La Cour de justice de l’Union européenne (CJUE) a récemment rendu un arrêt crucial qui clarifie et renforce les conditions d’imposition des amendes en vertu du Règlement Général sur la Protection des Données (RGPD). Cette décision, attendue depuis longtemps, marque un tournant significatif dans l’application du RGPD, intensifiant la pression sur les entreprises pour qu’elles se conforment strictement à la réglementation en matière de protection des données.
Contexte de la Décision
La CJUE a répondu à des requêtes de précisions venant de tribunaux nationaux en Lituanie et en Allemagne. L’un des cas les plus marquants implique la société immobilière allemande Deutsche Wohnen, qui a été condamnée en 2020 à une amende de 14,5 millions d’euros par le commissaire à la Protection des Données de Berlin. De même, le Centre national de santé publique en Lituanie a été sanctionné pour l’utilisation d’une application mobile liée au suivi des données des personnes exposées à la Covid-19.
Principes Clés de l’Arrêt
- Faute et Responsabilité : La CJUE établit que les amendes peuvent être imposées en cas de violation commise de manière fautive, soit délibérément, soit par négligence. Si une entreprise peut objectivement reconnaître l’illégalité de ses actes, elle peut être tenue responsable.

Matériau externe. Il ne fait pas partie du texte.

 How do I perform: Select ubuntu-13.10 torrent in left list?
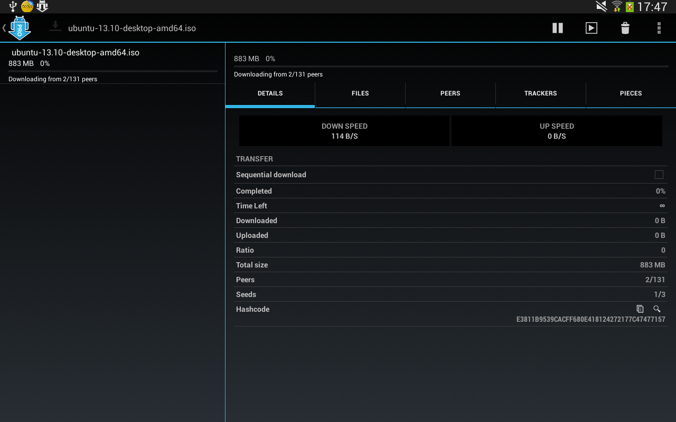tap(76, 53)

- Sous-traitants et Responsabilité Étendue : Les entreprises peuvent également être sanctionnées pour des actions effectuées par leurs sous-traitants, soulignant l’importance d’une gestion rigoureuse de la chaîne de sous-traitance.

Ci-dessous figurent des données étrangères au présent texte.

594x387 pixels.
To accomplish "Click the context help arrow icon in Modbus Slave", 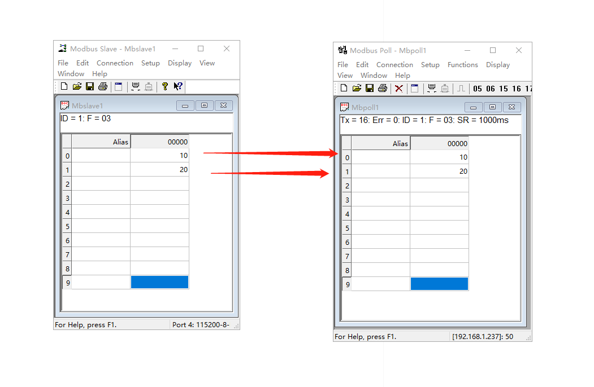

- Ignorance Non Excusable : Déclarer ne pas être au courant de l’infraction ne constitue pas une défense valable. La responsabilité s’étend aux actes commis par des personnes agissant au nom de l’entreprise.

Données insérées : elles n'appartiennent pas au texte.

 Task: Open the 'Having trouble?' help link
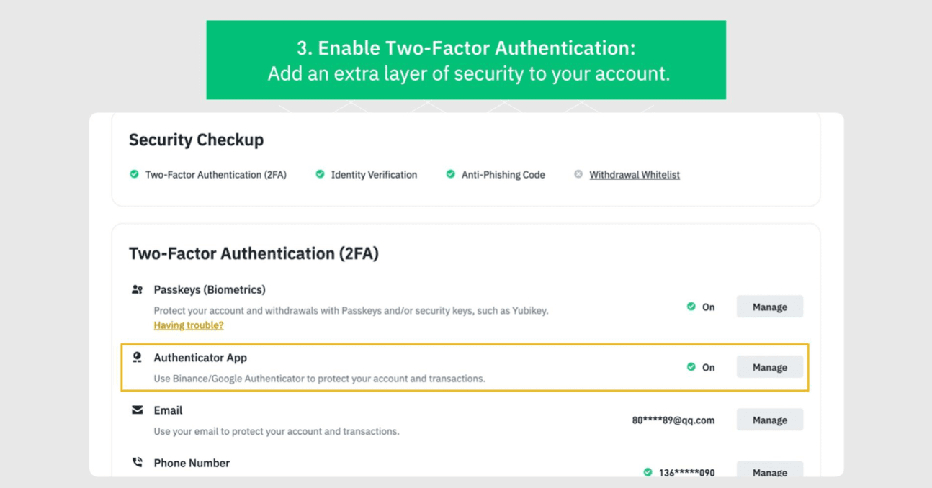coord(189,325)
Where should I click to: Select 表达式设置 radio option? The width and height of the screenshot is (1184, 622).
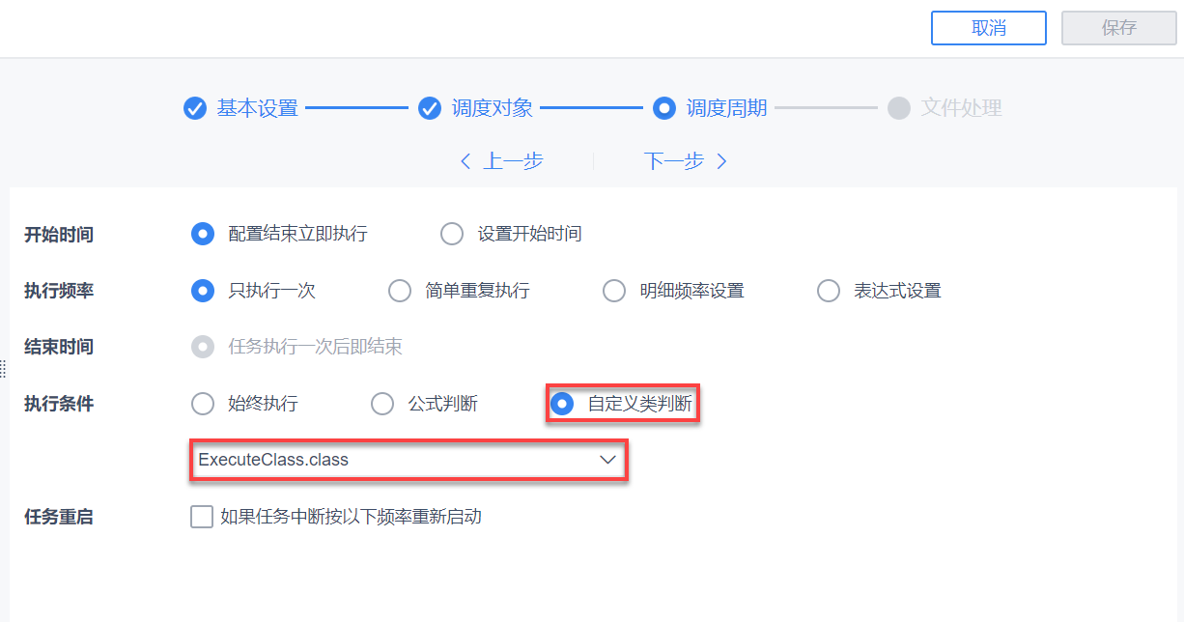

- Amendes Basées sur le Chiffre d’Affaires Global : Pour les groupes de sociétés, l’amende sera calculée sur la base du chiffre d’affaires mondial, augmentant potentiellement le montant des sanctions.
Implications et Recommandations
Cette décision de la CJUE ouvre la voie à des amendes plus élevées et plus fréquentes pour non-conformité au RGPD. Les entreprises, en particulier celles opérant à l’échelle internationale, doivent désormais être plus vigilantes et proactives dans la gestion de leurs données.
Les experts, tels que Stefan Hessel et Jan Spittka, soulignent l’importance d’une formation renforcée des employés en matière de protection des données et d’un contrôle rigoureux des processus internes pour minimiser les risques de non-conformité.